BEGIN EXTRACTED INFORMATION

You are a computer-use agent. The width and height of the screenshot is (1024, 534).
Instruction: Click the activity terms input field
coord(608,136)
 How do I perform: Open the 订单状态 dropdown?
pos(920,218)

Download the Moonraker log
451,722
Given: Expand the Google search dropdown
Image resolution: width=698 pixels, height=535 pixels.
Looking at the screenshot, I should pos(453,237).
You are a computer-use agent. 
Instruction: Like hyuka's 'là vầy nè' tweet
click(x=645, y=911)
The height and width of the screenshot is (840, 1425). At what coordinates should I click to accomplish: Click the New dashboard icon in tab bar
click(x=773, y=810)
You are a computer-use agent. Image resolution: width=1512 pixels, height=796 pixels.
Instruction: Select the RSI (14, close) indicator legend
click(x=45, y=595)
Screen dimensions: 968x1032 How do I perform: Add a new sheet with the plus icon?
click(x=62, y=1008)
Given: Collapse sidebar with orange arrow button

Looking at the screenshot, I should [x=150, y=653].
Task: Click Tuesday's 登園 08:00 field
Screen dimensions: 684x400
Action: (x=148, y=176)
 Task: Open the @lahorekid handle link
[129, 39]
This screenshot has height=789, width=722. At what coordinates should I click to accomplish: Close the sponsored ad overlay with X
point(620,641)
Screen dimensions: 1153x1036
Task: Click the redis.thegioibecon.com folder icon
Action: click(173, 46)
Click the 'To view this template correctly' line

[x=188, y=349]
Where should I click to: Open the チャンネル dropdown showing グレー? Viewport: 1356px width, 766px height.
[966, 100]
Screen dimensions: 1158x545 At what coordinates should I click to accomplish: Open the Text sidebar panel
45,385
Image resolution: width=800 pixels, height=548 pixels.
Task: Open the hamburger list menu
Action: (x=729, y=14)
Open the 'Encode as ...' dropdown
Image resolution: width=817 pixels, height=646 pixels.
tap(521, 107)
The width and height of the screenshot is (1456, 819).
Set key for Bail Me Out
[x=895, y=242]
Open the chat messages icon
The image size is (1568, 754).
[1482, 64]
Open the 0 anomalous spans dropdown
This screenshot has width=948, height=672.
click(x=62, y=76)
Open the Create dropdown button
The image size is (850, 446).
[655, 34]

END EXTRACTED INFORMATION

Return, from the data, each line where the string "agent" occurs.

You are a computer-use agent. The width and height of the screenshot is (1024, 534).
You are a computer-use agent. 
You are a computer-use agent. Image resolution: width=1512 pixels, height=796 pixels.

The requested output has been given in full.